> WHAT TO WORK ON:
Please return every line of the records below that holds the word "bubble".

(Collected data entries)
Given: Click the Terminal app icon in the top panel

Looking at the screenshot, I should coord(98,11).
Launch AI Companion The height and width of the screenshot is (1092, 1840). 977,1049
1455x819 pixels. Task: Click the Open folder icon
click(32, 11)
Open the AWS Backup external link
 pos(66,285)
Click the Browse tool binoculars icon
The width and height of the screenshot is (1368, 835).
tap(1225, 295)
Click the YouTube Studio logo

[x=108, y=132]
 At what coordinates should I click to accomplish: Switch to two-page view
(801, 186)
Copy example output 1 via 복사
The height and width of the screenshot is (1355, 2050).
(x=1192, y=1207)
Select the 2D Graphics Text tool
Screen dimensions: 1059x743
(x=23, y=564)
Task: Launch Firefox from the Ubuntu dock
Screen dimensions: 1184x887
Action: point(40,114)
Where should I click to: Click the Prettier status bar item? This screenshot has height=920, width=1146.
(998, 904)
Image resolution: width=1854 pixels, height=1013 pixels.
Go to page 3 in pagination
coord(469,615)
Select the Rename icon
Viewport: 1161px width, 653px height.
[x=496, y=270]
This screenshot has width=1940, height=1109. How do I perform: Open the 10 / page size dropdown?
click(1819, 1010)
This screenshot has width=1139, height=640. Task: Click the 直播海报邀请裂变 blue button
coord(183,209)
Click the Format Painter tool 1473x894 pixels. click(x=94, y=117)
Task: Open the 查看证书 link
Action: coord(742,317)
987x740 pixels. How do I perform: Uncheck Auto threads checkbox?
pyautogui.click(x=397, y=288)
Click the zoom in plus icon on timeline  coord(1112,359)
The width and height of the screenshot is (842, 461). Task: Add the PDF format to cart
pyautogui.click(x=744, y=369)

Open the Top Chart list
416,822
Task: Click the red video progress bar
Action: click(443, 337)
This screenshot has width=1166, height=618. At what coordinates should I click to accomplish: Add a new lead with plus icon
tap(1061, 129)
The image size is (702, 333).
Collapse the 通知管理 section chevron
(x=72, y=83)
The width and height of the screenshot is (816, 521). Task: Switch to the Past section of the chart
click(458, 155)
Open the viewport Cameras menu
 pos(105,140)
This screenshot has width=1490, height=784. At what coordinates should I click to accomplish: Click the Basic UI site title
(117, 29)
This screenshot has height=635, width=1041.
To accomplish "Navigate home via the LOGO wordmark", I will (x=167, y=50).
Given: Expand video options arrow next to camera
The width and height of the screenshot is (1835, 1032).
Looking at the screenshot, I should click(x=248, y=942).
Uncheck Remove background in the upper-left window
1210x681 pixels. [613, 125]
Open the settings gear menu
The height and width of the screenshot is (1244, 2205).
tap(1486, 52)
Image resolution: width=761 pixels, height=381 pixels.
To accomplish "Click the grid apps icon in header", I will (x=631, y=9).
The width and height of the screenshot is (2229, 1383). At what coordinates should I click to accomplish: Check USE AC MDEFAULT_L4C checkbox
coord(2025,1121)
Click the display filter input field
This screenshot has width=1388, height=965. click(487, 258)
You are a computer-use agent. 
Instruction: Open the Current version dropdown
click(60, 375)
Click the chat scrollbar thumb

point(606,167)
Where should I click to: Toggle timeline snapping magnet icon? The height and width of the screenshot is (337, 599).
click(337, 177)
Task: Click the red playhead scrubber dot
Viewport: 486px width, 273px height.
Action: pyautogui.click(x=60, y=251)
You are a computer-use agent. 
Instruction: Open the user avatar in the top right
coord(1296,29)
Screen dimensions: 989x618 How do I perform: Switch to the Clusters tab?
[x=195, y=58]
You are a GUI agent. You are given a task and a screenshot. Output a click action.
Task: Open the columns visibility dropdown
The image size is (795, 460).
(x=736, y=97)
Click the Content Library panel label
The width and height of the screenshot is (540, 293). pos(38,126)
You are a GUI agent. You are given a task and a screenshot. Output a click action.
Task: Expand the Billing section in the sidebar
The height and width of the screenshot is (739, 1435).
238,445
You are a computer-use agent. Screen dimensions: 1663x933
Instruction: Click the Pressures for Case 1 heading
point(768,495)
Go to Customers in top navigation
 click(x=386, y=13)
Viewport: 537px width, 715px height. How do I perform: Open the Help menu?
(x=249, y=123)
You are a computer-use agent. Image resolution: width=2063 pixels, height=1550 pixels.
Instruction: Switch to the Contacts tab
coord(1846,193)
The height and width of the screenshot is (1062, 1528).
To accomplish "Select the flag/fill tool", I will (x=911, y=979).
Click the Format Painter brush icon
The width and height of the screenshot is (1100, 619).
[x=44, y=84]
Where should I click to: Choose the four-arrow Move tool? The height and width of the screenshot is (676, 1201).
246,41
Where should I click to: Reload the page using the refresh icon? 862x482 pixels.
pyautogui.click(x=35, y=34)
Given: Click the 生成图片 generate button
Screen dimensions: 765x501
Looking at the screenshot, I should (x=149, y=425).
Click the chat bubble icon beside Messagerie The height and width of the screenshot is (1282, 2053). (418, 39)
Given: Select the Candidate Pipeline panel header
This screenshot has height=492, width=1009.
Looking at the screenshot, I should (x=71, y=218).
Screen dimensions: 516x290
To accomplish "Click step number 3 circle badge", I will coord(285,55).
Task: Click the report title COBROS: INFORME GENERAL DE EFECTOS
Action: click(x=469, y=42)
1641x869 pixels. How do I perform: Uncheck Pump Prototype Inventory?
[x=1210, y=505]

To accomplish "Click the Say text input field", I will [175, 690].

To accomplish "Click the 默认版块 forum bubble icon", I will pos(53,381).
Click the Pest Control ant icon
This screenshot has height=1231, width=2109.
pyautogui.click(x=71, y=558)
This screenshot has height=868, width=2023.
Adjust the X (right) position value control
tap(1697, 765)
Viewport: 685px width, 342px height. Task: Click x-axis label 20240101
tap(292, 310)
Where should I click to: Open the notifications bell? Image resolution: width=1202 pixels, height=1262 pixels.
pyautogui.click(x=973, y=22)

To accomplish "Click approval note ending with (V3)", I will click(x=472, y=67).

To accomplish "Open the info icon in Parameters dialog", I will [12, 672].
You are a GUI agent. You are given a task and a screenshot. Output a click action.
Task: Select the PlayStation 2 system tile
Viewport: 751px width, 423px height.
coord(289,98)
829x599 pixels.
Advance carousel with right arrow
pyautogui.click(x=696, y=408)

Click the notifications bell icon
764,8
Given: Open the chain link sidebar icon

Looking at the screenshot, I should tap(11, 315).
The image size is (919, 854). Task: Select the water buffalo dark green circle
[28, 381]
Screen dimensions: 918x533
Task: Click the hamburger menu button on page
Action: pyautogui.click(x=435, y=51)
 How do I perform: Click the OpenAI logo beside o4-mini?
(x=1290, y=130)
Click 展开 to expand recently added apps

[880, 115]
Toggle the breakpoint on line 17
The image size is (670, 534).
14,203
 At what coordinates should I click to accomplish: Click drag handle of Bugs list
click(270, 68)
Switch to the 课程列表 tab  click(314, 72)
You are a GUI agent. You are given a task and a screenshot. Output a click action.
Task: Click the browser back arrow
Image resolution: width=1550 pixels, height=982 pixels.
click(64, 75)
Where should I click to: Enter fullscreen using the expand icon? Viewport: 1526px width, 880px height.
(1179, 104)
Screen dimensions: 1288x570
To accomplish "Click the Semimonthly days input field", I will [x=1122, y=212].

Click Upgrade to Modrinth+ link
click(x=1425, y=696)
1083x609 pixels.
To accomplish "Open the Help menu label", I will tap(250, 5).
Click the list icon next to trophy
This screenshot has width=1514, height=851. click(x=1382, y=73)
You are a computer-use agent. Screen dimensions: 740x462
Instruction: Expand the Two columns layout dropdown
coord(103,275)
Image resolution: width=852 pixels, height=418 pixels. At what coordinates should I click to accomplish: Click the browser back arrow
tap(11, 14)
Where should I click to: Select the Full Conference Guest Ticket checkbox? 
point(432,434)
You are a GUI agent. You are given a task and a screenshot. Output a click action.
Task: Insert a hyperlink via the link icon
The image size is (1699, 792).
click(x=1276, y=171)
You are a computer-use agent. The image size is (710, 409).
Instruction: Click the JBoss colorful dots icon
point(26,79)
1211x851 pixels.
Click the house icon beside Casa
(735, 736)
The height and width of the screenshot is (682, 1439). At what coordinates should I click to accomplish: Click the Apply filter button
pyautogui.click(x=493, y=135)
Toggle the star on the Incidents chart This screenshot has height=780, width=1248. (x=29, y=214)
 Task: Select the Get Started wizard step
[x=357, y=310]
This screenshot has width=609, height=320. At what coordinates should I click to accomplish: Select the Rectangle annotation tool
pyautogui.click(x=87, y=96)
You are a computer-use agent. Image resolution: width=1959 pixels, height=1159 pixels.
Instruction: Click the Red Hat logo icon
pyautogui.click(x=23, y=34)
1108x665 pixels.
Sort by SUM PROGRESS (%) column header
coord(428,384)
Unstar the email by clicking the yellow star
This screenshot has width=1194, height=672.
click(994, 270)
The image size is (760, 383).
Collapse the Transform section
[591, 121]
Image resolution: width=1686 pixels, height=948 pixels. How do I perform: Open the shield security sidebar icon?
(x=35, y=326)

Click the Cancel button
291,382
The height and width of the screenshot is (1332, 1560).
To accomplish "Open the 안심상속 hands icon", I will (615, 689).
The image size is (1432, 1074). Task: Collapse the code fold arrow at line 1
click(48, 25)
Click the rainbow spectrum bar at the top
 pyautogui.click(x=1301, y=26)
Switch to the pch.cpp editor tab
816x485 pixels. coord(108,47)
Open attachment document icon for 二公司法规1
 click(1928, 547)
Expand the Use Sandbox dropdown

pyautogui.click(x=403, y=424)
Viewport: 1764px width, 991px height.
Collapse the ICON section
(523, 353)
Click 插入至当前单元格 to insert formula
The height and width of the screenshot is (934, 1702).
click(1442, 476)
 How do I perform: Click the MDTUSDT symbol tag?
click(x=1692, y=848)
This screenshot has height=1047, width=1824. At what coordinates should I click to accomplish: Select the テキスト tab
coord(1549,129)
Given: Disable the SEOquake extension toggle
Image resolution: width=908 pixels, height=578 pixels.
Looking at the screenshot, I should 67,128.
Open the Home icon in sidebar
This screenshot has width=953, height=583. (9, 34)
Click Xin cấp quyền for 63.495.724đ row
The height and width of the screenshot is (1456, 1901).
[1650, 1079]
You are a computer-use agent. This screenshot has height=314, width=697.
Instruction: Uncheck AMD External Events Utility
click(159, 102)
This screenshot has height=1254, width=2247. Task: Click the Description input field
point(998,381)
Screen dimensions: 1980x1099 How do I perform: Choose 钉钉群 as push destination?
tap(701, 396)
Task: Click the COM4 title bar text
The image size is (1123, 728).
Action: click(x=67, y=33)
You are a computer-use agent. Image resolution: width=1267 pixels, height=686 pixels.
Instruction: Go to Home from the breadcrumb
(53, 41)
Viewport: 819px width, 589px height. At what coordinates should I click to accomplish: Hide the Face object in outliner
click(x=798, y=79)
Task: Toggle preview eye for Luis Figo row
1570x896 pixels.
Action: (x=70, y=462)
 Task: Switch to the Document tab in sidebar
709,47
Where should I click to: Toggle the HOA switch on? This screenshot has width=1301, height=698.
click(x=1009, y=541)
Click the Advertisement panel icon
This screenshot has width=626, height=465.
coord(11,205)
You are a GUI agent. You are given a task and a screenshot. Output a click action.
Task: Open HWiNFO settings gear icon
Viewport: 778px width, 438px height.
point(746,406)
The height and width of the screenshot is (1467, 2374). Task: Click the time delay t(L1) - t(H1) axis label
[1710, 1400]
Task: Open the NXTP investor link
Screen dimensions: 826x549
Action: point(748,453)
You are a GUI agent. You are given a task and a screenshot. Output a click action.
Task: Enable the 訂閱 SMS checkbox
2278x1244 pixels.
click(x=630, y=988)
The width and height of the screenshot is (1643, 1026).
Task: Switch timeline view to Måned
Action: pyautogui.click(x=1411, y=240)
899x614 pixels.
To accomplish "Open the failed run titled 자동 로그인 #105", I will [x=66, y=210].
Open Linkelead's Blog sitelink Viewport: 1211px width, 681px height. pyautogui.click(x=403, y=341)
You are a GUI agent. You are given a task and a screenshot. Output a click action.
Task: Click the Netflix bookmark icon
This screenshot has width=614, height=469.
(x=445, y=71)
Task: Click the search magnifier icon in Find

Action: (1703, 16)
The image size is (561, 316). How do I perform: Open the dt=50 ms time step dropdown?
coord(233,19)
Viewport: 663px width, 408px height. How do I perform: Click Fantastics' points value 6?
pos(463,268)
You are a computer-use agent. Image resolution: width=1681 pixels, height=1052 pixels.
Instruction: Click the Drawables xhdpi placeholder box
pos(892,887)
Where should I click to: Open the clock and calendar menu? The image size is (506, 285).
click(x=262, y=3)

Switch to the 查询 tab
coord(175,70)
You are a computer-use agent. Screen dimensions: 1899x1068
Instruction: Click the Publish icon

> EXERCISE OUTPUT:
Click the chat bubble icon beside Messagerie The height and width of the screenshot is (1282, 2053). (418, 39)
To accomplish "Click the 默认版块 forum bubble icon", I will pos(53,381).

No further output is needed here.